C'est la raison pour laquelle nous préconisons que, deux ans avant les quarante ans de la centrale, l'exploitant demande de manière formelle l'autorisation de prolongation au-delà des quarante ans. Cette période de deux ans devra donner lieu à un processus similaire à la création d'une installation nucléaire de base (INB). Cette mesure devra concerner toutes les installations présentes.
Il est également impératif de préciser la notion de quarante ans, qui reste diffuse – même l'ASN et l'Institut de radioprotection et de sûreté nucléaire (IRSN) n'en ont pas la même définition ! À nos yeux, il est important de calculer les quarante ans non pas à partir de la mise en service mais de la divergence, c'est-à-dire du démarrage de la réaction en chaîne. Il n'est donc pas acceptable de prendre comme référence la fin de vie prévue, dans la mesure où l'on n'en sait strictement rien… Préciser la notion des quarante ans est une nécessité d'ordre réglementaire.
S'agissant de l'obligation d'information dans les périmètres des plans particuliers d'intervention (PPI) – dix kilomètres autour des installations – je rappelle qu'au niveau européen comme au sein des autorités françaises, un débat a lieu sur une extension éventuelle de ces zones. Il nous semble nécessaire, quant à nous, d'étendre l'information bien au-delà du périmètre actuel des PPI, jusqu'à cinquante kilomètres – nous avons rédigé une proposition d'amendement en ce sens. L'expérience de Fukushima a en effet largement démontré que les hôpitaux et les services communaux manquaient de l'information nécessaire sur l'attitude à adopter en cas d'incident. D'autres ont proposé de prendre en considération la notion de bassin de vie. Nous n'y sommes pas opposés. Il faut en tout cas prévoir une information des citoyens au-delà des périmètres couverts par les PPI, notoirement insuffisants.
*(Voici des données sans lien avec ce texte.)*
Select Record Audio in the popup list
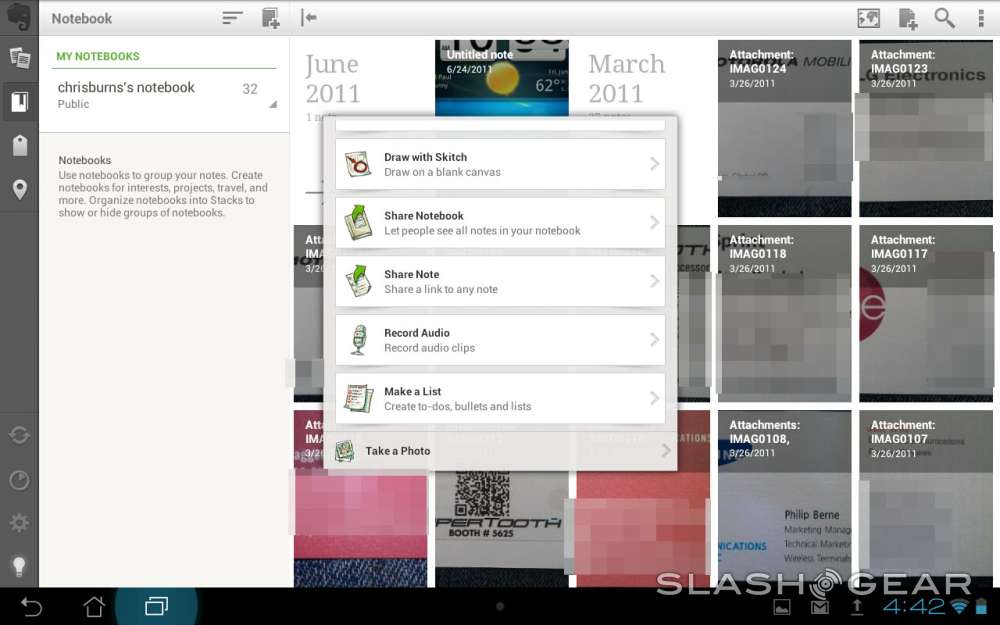point(500,340)
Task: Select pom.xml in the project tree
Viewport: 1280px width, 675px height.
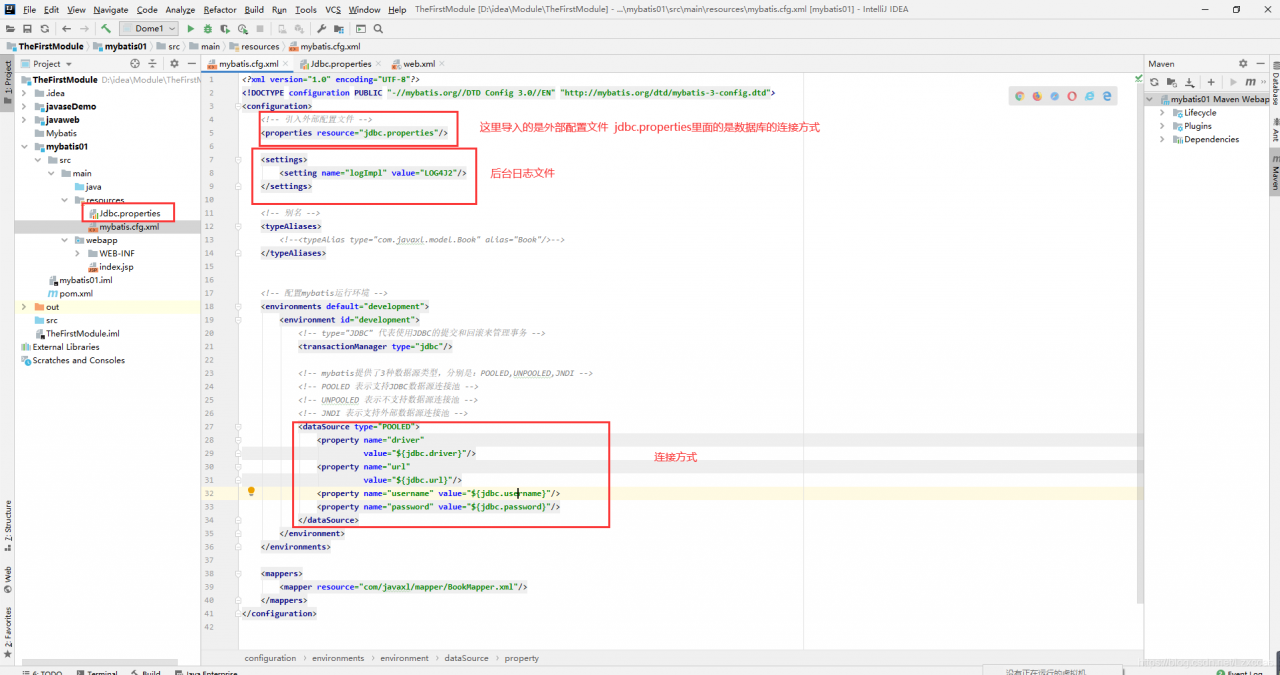Action: (x=75, y=294)
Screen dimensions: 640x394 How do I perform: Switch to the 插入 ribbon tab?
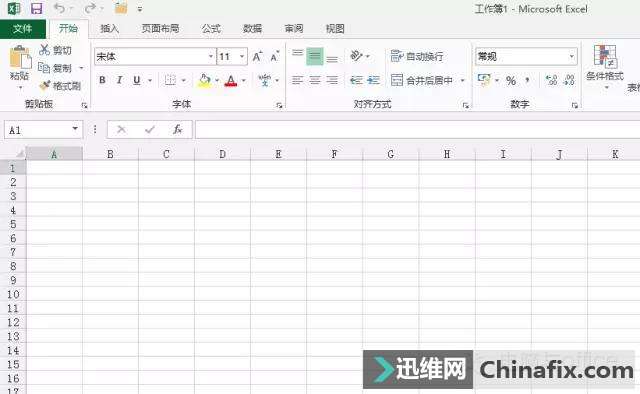click(x=109, y=29)
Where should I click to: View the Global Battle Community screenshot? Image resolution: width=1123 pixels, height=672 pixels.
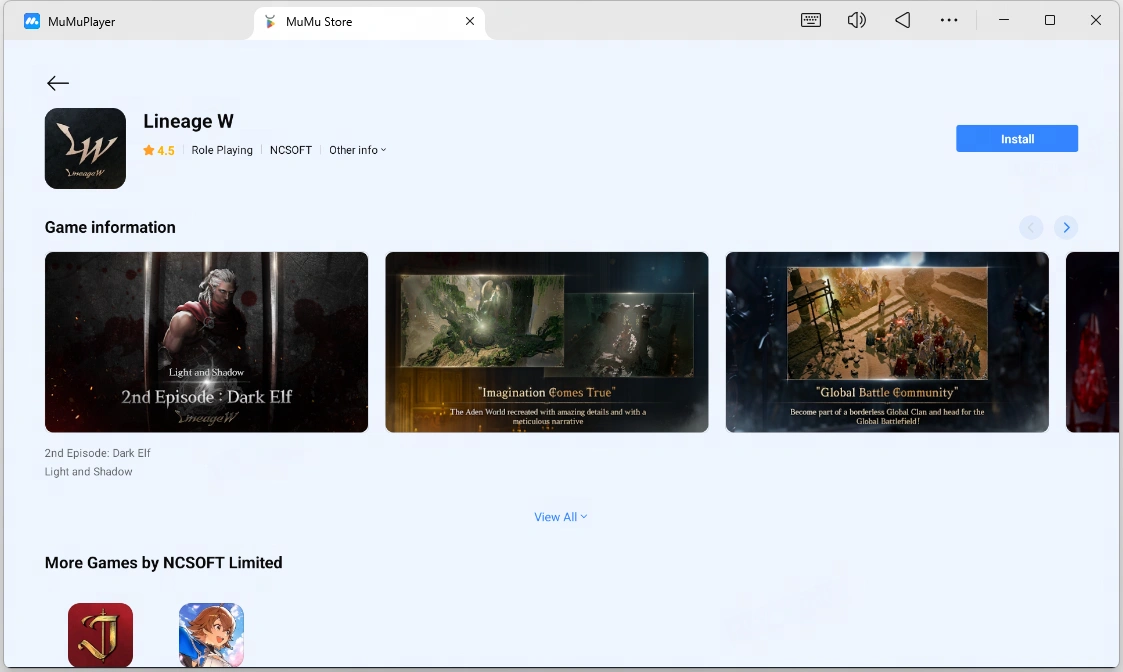click(887, 342)
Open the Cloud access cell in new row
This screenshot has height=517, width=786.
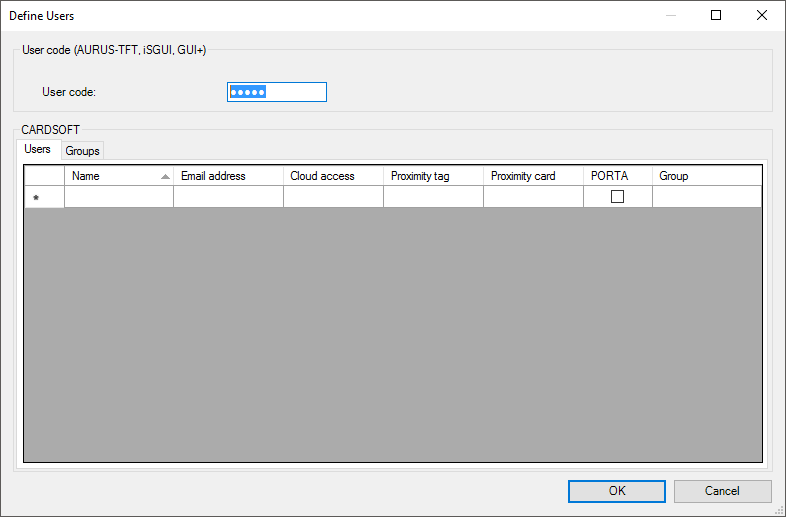[x=333, y=198]
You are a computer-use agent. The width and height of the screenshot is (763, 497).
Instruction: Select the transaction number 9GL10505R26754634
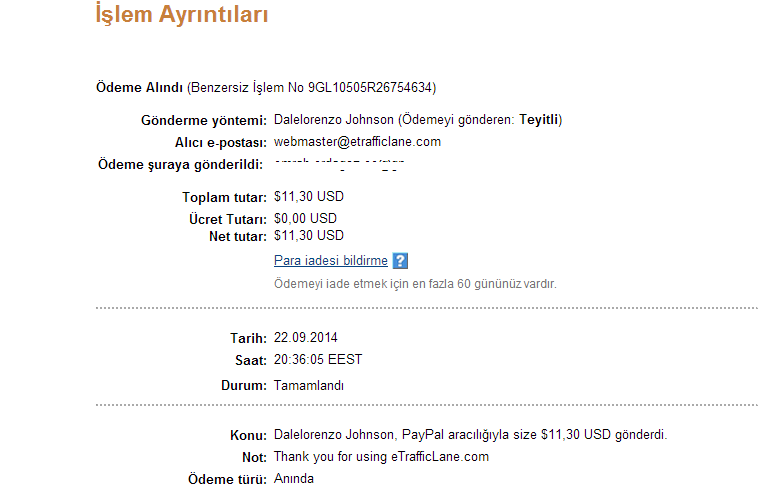pos(370,88)
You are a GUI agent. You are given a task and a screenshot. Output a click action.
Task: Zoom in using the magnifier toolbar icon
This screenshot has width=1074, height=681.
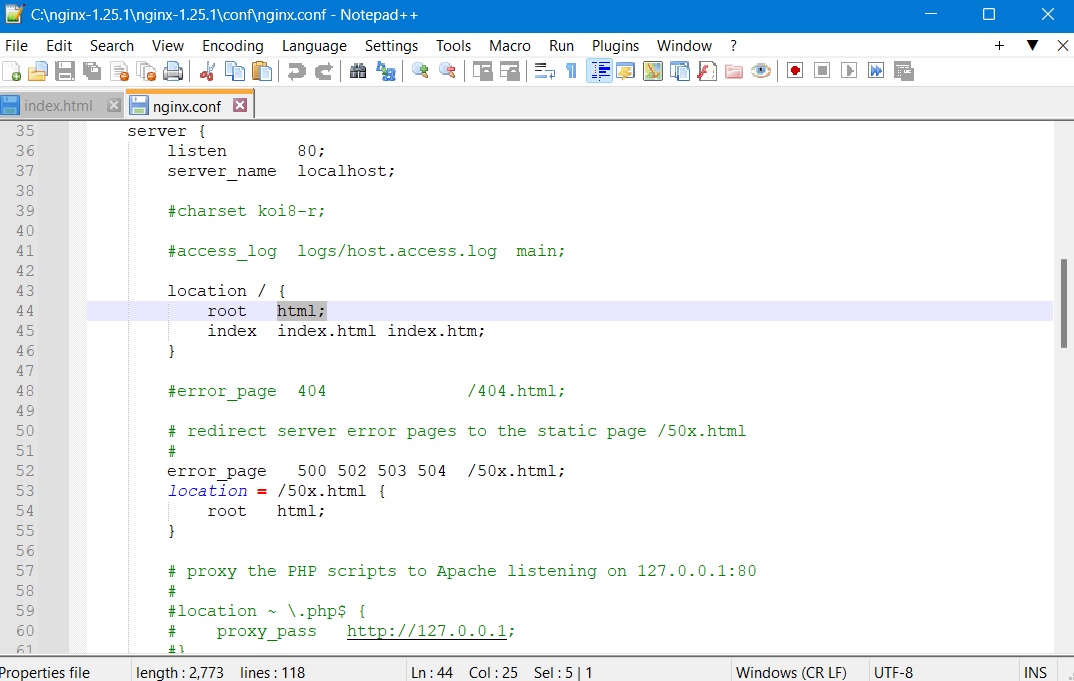tap(418, 70)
Nous souhaitons également que le Gouvernement garde le contrôle de l'application de la programmation pluriannuelle de l'énergie (PPE). La rédaction actuelle du texte rendant possible des flexibilités trop importantes sur la manière dont la PPE pourra être appliquée, il convient de verrouiller ce contrôle au niveau politique. Il est notamment primordial de pouvoir vérifier de manière permanente que les investissements effectués par les exploitants ne sont pas en décalage avec la PPE. Ils doivent être approuvés par le ministre chargé de l'énergie, qui doit garder le dernier mot. L'article 55 précise qu'« un commissaire du Gouvernement, nommé auprès de tout exploitant produisant plus du tiers de la production nationale d'électricité, peut s'opposer à une décision d'investissement incompatible avec la PPE » : à notre sens il devrait non pas « pouvoir » mais « être tenu » de s'opposer à toute décision incompatible avec la PPE.